Üretimde kalite ve hijyene büyük önem verdiklerini belirten Başaran: “Yemediğimiz ürünü tüketiciye yedirmeyiz. Bizim gibi tesislerde bir gıda işleme mühendisi varken, bizde 6 tane gıda mühendisi ve alt ekiplerimizde de gıda teknikerleri çalışıyor. Altı gıda mühendisiyle çalışan bir firma olarak hem teknoloji hem sağlık ve hem de kalite anlamında kıyaslanmamızı tüketiciye bırakıyoruz. Yöresel ürün olarak tereyağ üretiyoruz, anlamında bölgemizin krema boyutu iyidir. O yüzden bölgemize özgü çıkartmış olduğumuz tereyağlarımız vardır.”dedi.
Süt fiyatlarının artışı ve düşüşü arz ve talebe bağlı olduğunu söyleyen Mustafa Başaran: “Türkiye’de bugün süt üretimi yapan çiftçimize sorsanız süt fiyatlarının altta kaldığını söylüyor. Haklılar çünkü baktığımız zaman süt fiyatları düşük.
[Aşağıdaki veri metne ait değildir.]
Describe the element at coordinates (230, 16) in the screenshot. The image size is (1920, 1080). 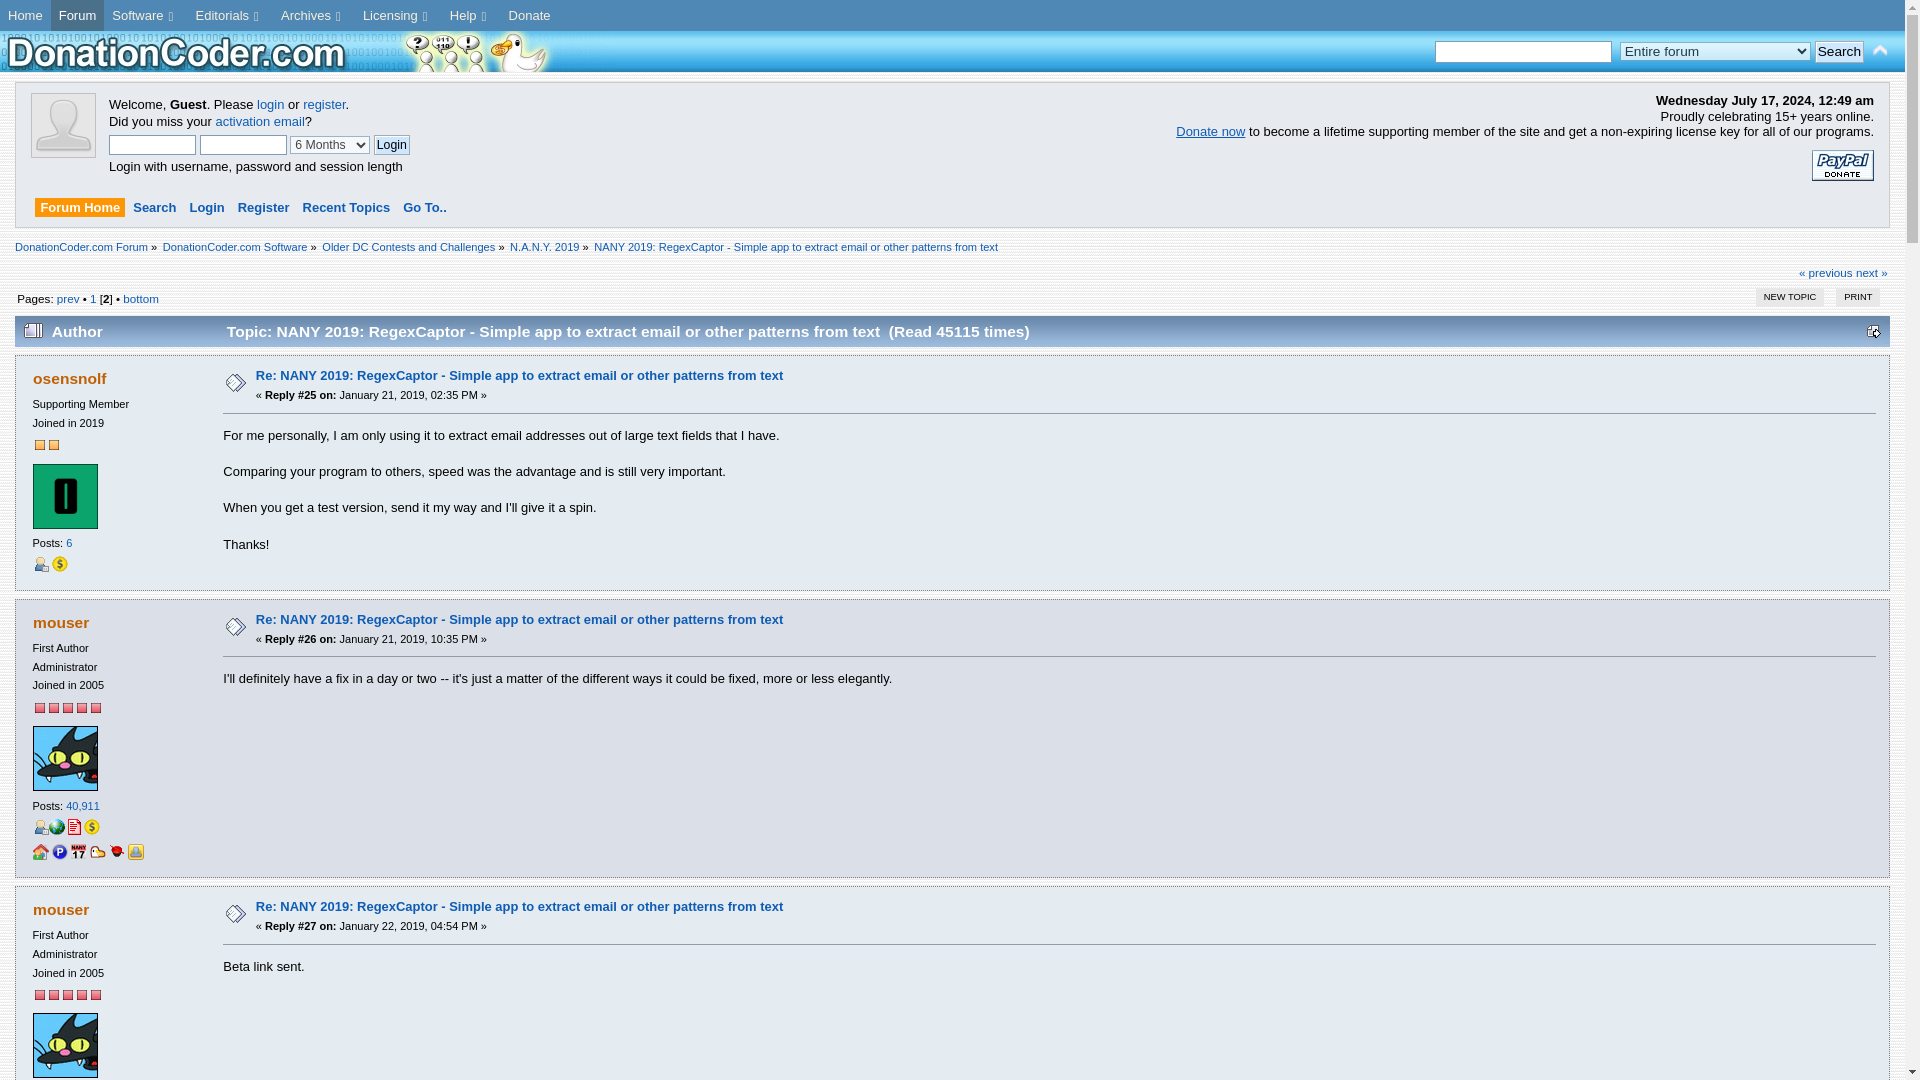
I see `Editorials` at that location.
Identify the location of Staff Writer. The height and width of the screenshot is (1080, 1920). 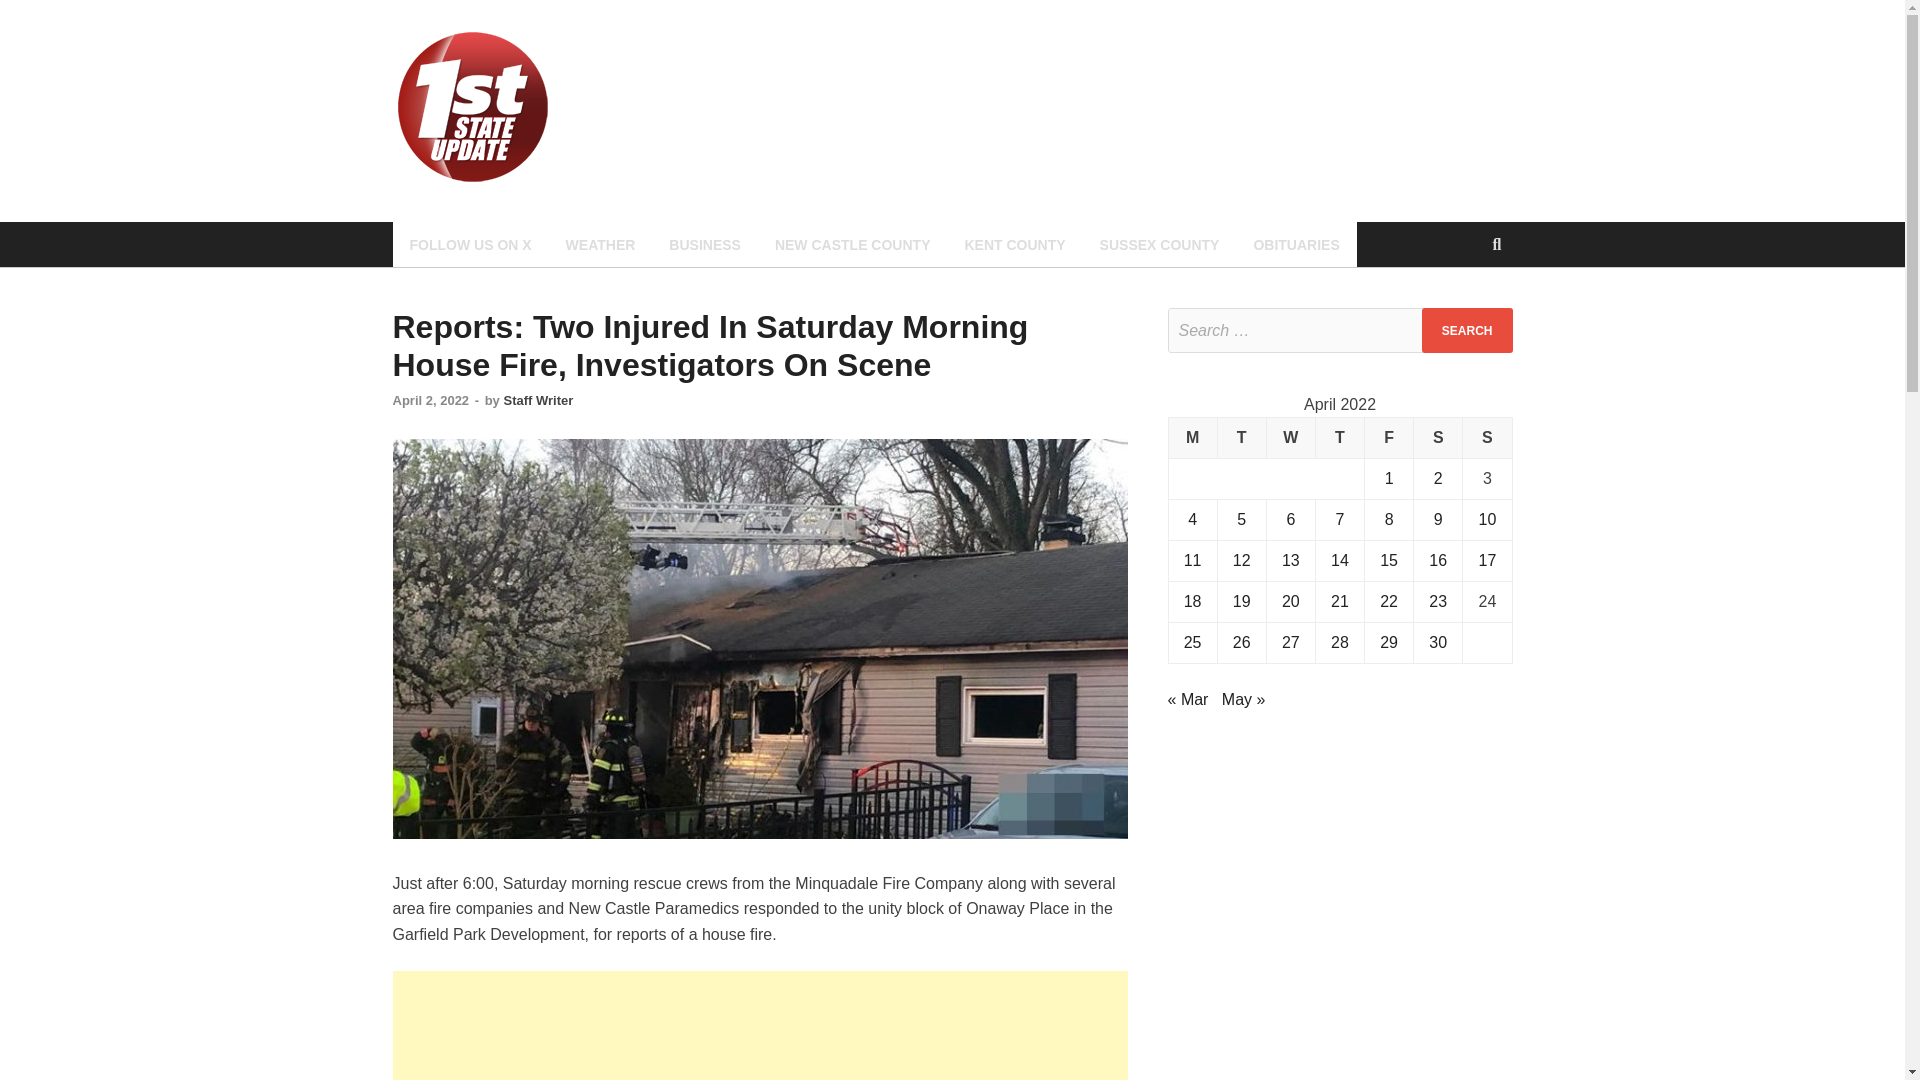
(538, 400).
Ama süt imalatı yapan firmaların talebine göre baktığımızda ise piyasadan gelen talepler yoğun olacak ki fiyat yükselsin. Piyasalarda sıkıntı var, süte zam geldiği halde firmalar ürün fiyatlarında artış yapamamaktadır. Bu durum da ister istemez imalatçıya maliyet anlamında olumsuz yansımaktadır. Çiftçilere sorduğunuzda fiyatlarının düşük olduğu, üreticiye sorduğunuzda fiyat yüksekliğinden ziyade piyasadaki hammadde fiyatlarının yüksekliğinden yakınmaktadır.” dedi.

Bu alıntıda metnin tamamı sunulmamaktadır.